Welcome back to Throwback Thursday! This is the place where we get to indulge in nostalgia and wax poetic about excellent metal of years past. Today we celebrate the 30th TBT with a band from our neighbors to the north.
INTO ETERNITY'S BURIED IN OBLIVION
Release Date: 2004
Record Label: Century Media
Buried in Oblivion is Into Eternity's third studio album, and it embraces some of the best qualities the band has to offer. One of the stand-out hallmarks of the band is Tim Roth's soaring and distinctive vocal tone and on Buried in Oblivion, those clean vocals find plenty of catchy hooks to live in. There are a variety of metal styles that blend together on this record in such a successful way. The opening track, "Splintered Visions", starts off with a super clean and tight progressive solo:
The song, and the whole album, is driven by straight-forward, unflinching melody. I think that's what makes Into Eternity such a remarkable band. Their creative musicianship results in making effective, interesting, melodious lines that serve as the backbone for all other elements of the band to play within.

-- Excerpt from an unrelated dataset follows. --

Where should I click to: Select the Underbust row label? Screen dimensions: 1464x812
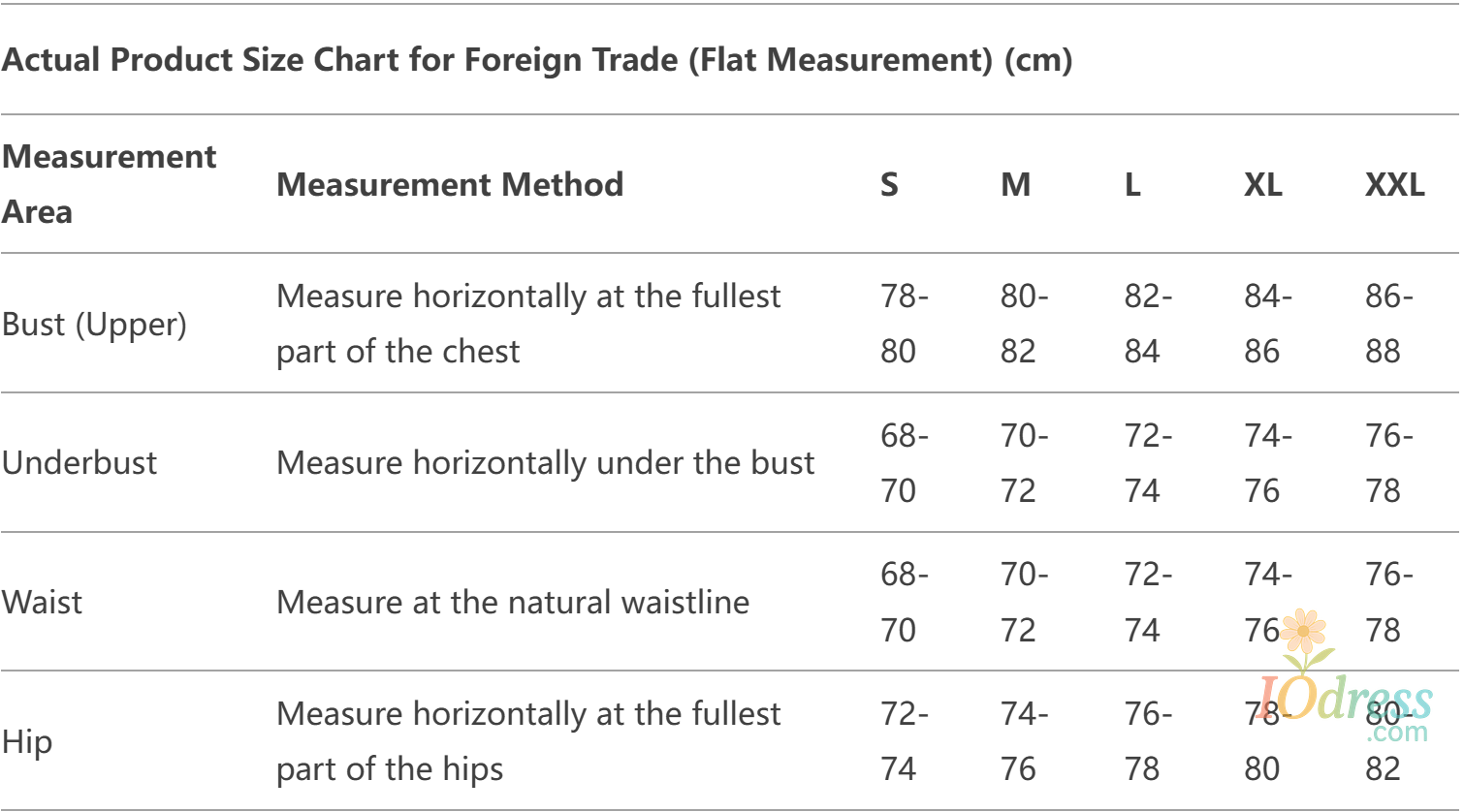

Into Eternity was born in Regina, Saskatchewan in the early 90's. Tim Roth, founder, is still playing and singing in the band. Since the band's inception, the member line-up has seen quite a few shakeups and changes. Many often refer to the Stu Block era of Into Eternity, who provided additional vocals for the band for about 8 years after the release of Buried in Oblivion. Block has since moved on to perform lead vocals for Iced Earth, but not before recording several successful albums with Into Eternity including the notable 2006 effort The Scattering of Ashes. One of the musicians that recorded on and toured with Buried in Oblivion has since tragically passed away. Guitarist and back-up vocalist Rob Doherty died at the young age of 32. Amanda Kiernan joined up in 2012 and, alongside Roth, is their current lead singer.
Into Eternity have toured with damn near everyone including acts such as Megadeth, Hammerfall, Edguy, Startovarius, Amorphis, Hate Eternal, Dream Theater, and Opeth (to name just a few). Their popularity is undoubtedly due to their talent and work ethic. Critics of Buried in Oblivion have specifically accused of the album as being "busy and overtly jarring" and "instrumental glory-hogging", but that didn't stop Dave Mustaine from handpicking Into Eternity for the 2006 super-tour Gigantour. Further, I don't find either observation to ring particularly true for Buried in Oblivion. The guitar solos are well-balanced and add an appealing individualism to the tone to the album. Check out my favorite track from the album "Beginning of the End":
The driving melody supports and highlights the intricacies of the drumming and the growly vocals are introduced at just the right times to give the song a growing momentum. "Beginning of the End" is a phenomenal track and embodies progressive, technical elements as well as the fluidity of harmony. The result is a catchy and memorable song.
If you're not a fan of metal, you won't like this album. Some solos are unapologetically progressive, and the unusual time signatures may come off as abrupt if you're not used to listening to them. For technical fans, you'll appreciate the incorporation of odd time signatures as flares of talent, and Buried in Oblivion certainly doesn't rely on these elements to create a theme or to alone generate interest. Into Eternity toured with Dream Theater, but they're not trying to include 2,305 signature changes like them.
If you are a fan of metal, which you should be if you're reading this, this album should be a staple in your collection (especially if you're a progressive death fan). Buried in Oblivion is appealing to listen to and executes a fresh-take on the depths of melodic death metal. Here's fan-favorite off of the album, "Spiraling into Depression":
The song was featured on the soundtrack for Alone in the Dark, an incredibly poorly-rated 2005 movie starring Christian Slater that happens to have an astoundingly metal-driven soundtrack. Seriously, check the track-listing out here at Amazon.com. Rarely do you find such bands featured in major motion pictures. Unfortunately, the official Century Media Records music video for this song is atrocious. I have seen Into Eternity in concert for Buried in Oblivion and I can vouch that they did not sound like this:
Century Media – why would you keep this up? It's bad for a bootleg, never mind an official video.
Poor choice in 'official' music videos aside, if you aren't convinced that you should listen to Buried in Oblivion, or Into Eternity yet, than consider this: Tim Roth has a YouTube channel where he teaches fans how to play his music. If that doesn't warm your black heart, than I don't know what will. Here's a clip of Roth teaching a song off of The Scattering of Ashes called "Timeless Winter":
He's so nice and approachable, and it's super cool that he takes the time to be so relatable to fans.
Buried in Oblivion isn't Into Eternity's only good album, but it is one that marks their transition into their most memorable elements as a band. I think it's more rare than not to find an album that blends technicality with melodic appeal in such a successful way. If you're looking to get into them, this is a great place to start.